The important thing to keep in mind is that you should not be offended if you are asked a lot of questions that seem intrusive or unnecessary. I promise you, that they are. As previously mentioned, some dogs need a second chance in life, and the shelter is trying to give them the best chance of success in the perfect home.
The first step in adopting a dog is submitting the application form. Most forms will be available on the website of the shelter, and you can fill them in online, or visit the shelter and fill in a paper copy.
The form may ask a lot of questions about your personal life, occupation, home, finances and many other factors, so be wary that this is a normal part of the process. Some application forms will try to match you to the right dog, and so you will need to give as much information as possible about yourself, and what you are seeking from a dog.
Once you have filled the form in, be ready to wait for a match to be made, or for the shelter to get back to you and move you on to the next step.
The next step in the adoption process is to have an interview with the shelter. This may be at your home address so that the shelter can see the living conditions and environment that you plan on keeping a dog. You may also be asked to go to shelter to see the potential dog that you may be adopting, to see how you act with them, or whether you have a connection.
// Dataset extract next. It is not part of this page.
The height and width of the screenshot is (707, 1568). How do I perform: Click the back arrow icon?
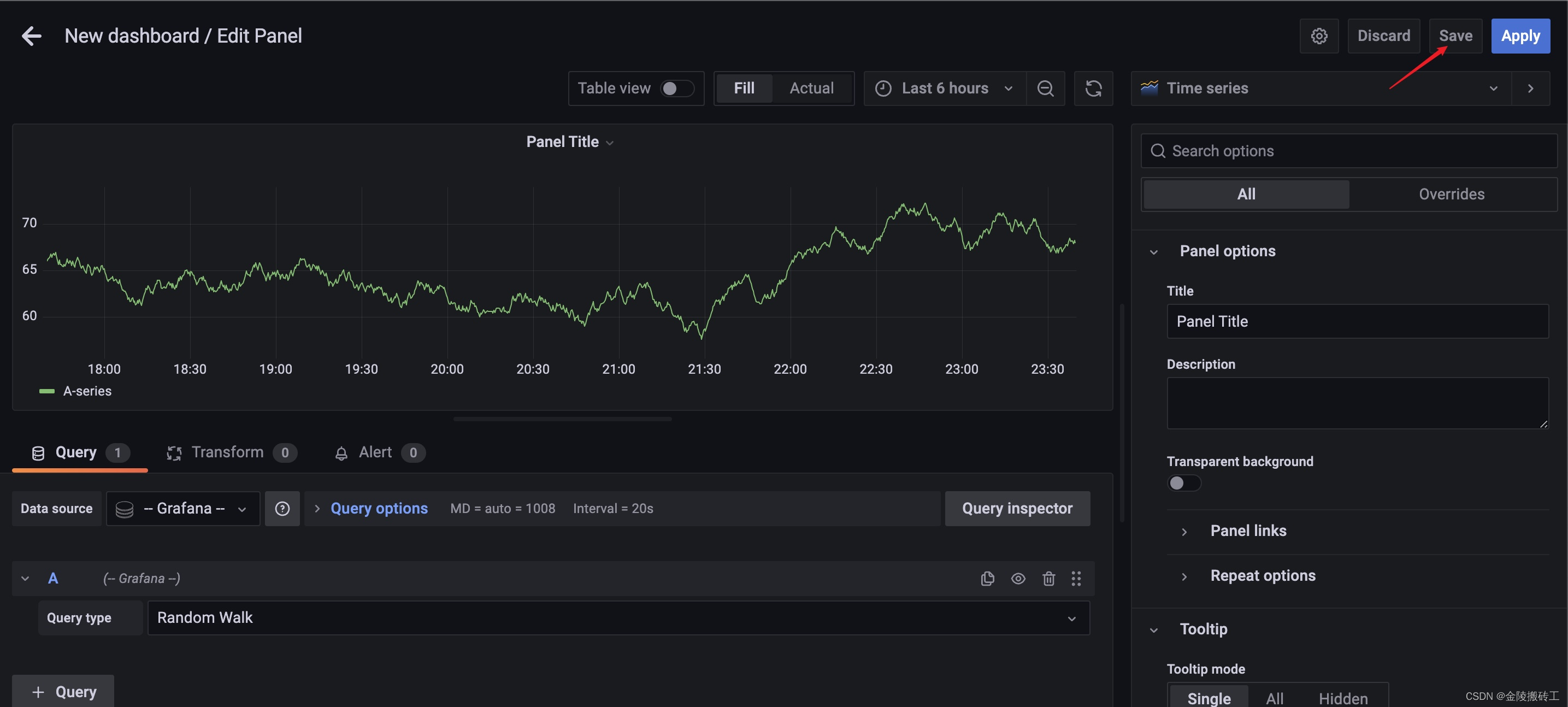[32, 36]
In this step, you will also be questioned and assessed as to whether you are the right candidate for the dog. Always aim to answer honestly and truthfully, and do not just tell them everything they want to hear. Your honesty will show and shine through.
Pay adoption fee
If your application is accepted, and the shelter believes you are suitable for adopting the dog, then it is time to pay the adoption fee. Although it can seem silly to pay a fee to adopt a dog, keep in mind that most shelters are non profit organizations, and will need a means of paying for dog food, shelter, and supplies. Paying the adoption fee is still going to be a lot cheaper than purchasing a dog from a breeder!
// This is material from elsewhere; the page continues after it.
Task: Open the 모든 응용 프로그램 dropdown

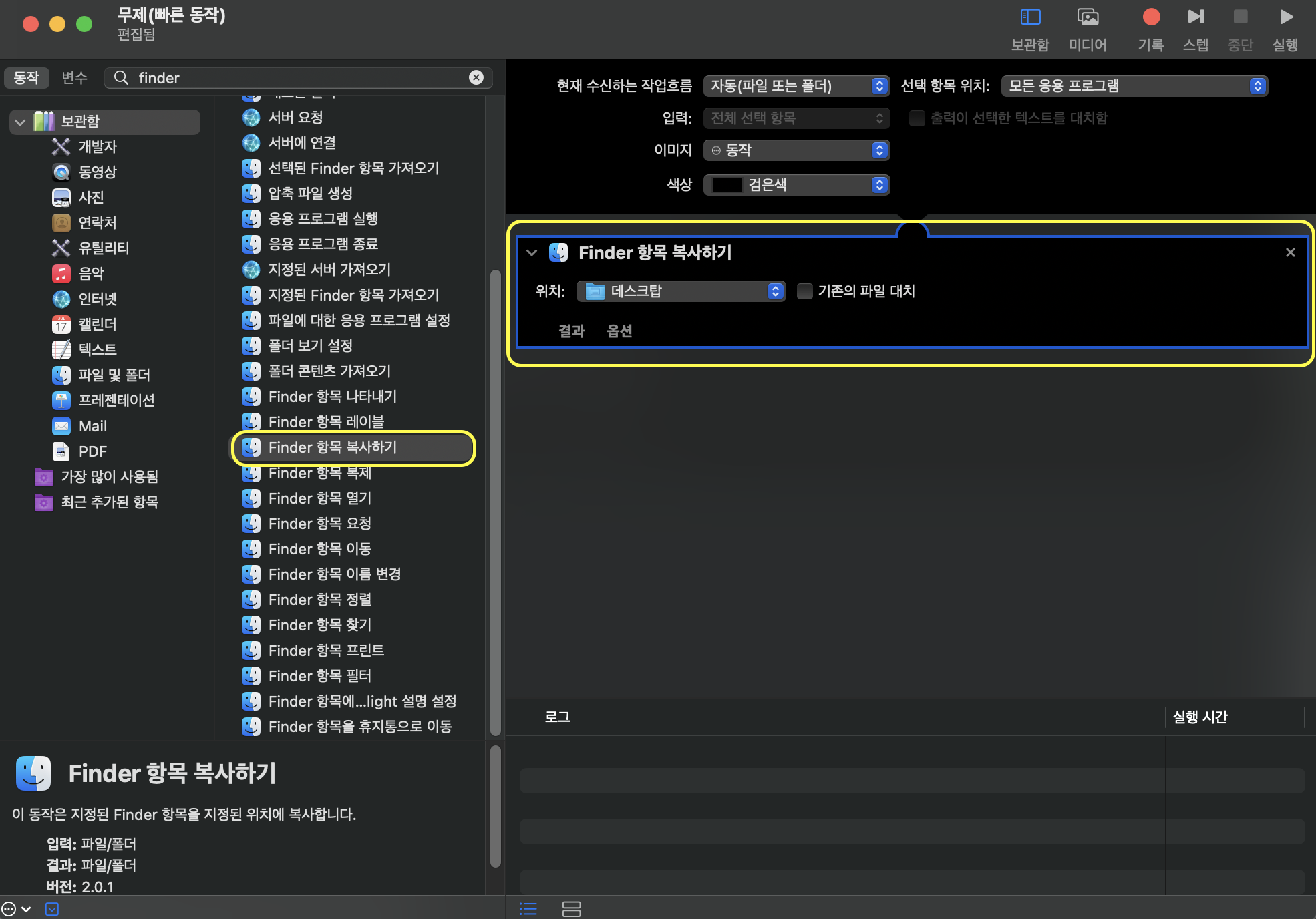Action: (x=1134, y=86)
Once you have paid the fee, made some preparations, bought some food, some supplies, paid for insurance, and gotten your home ready for the new arrival, you can then take your new companion home with you, and start your lives together.
To conclude, adopting a dog is a very long and selective process. You will have to fill in an application form with lots of intrusive questions, your home may be inspected, and you may have to prove that you are the right candidate, and have a connection with the dog in question.
In addition, there are usually three reasons why it is so hard to adopt a dog from a shelter. These are typically because the environment is not right, your occupation and lifestyle is not suitable, or other members of the household are not suitable for a dog.
This is why the whole process of adopting a dog from a shelter can be a little disheartening. You are trying to do the right thing by adopting a dog instead of buying one, and changing that little furry friend’s life forever. However, the adoption process is very selective, and you may be rejected time and time again.
This does not mean that you should give up. A dog may come along one day that is just perfect for you, and the two of you are meant to be together. Or, on the other hand, you could try other dog shelters that have a different process, different dogs, and a different adoption system that may just work for you.
Adopting a dog is one of the most rewarding things that you can do, not just for yourself, but for the dog, too. It will truly change their whole life, and yours too, as you embark upon a relationship together that neither of you will ever forget.